Le ficus, ou figuier par extension, est sur le plan symbolique un des arbres les plus riches et universels dans l’histoire de l’humanité. Ainsi le banian originaire de l’Asie du Sud-est, appelé Ficus benghalensis par les scientifiques, était-il l’arbre mythique sous lequel Bouddha a passé de longues années, absorbé dans de profondes méditations. S’il est aussi un merveilleux jouet géant pour les enfants, n’oublions pas non plus son statut d’arbre à palabres dans de nombreux pays africains.
Son cousin, le figuier aux fruits comestibles, cultivé depuis la nuit des temps dans les pays du bassin méditerranéen, est considéré dans le Coran comme un arbre offrant un aliment sain et utile au même titre que l’olivier.
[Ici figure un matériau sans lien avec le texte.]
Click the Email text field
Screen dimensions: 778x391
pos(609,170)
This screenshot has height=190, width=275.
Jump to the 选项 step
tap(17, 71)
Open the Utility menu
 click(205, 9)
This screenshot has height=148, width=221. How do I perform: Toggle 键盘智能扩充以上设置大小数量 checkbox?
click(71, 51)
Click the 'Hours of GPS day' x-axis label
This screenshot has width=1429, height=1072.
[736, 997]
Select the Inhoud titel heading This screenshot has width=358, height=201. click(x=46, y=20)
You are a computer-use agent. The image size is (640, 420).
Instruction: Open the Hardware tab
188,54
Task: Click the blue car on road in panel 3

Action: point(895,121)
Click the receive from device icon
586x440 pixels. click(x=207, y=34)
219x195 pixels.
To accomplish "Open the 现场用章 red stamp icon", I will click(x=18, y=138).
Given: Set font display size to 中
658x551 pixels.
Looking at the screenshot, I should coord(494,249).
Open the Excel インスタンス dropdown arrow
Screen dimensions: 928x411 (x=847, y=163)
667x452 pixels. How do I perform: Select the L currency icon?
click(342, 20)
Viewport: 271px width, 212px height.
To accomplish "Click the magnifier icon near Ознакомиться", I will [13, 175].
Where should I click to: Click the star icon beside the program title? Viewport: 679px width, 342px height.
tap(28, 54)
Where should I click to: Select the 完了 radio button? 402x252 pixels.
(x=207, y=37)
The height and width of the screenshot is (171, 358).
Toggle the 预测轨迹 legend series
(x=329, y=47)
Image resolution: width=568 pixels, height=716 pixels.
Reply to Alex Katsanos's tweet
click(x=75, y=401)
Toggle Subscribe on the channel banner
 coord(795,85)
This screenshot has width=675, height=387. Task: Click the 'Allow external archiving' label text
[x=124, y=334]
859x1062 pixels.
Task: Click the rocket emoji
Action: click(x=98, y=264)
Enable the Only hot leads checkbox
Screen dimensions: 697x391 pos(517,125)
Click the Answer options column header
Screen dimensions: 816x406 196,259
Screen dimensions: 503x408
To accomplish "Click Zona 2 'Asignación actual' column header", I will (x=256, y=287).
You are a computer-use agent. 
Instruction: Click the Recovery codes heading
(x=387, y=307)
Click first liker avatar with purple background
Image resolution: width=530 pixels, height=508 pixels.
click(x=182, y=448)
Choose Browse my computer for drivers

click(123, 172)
Dans la tradition juive, la figue est le véritable fruit défendu, et non pas la pomme, tandis que dans l’Ancien Testament, Adam et Ève cachent leur nudité après avoir été bannis du paradis non pas avec une feuille de vigne, mais avec une feuille de figuier… Ces nombreuses références, comme celle du figuier stérile du Nouveau Testament, font échos aussi à la diversité des quelque mille espèces que regroupe le genre des Ficus.
Deux raretés…
Plus près de nous et dans une approche plus concrète, les écologistes du MSIRI et de l’Université de Maurice, Claudia Baider et Vincent Florens, ont rappelé dans une note récapitulative que sur les cinq espèces de figuiers indigènes à Maurice, deux sont relativement communes et répandues sur trois îles des Mascareignes. L’affouche rouge (Ficus rubra) et l’affouche bâtard (Ficus reflexa) sont présents à Maurice et aux Seychelles, ainsi qu’à Aldabra pour le premier et à Madagascar pour le second. Trois autres espèces sont endémiques de Maurice et de La Réunion : le Ficus mauritiana ou figuier sauvage, le Ficus laterifolia ou figuier blanc, et le Ficus densifolia ou grand affouche. Les deux derniers ont été rares pendant longtemps à Maurice…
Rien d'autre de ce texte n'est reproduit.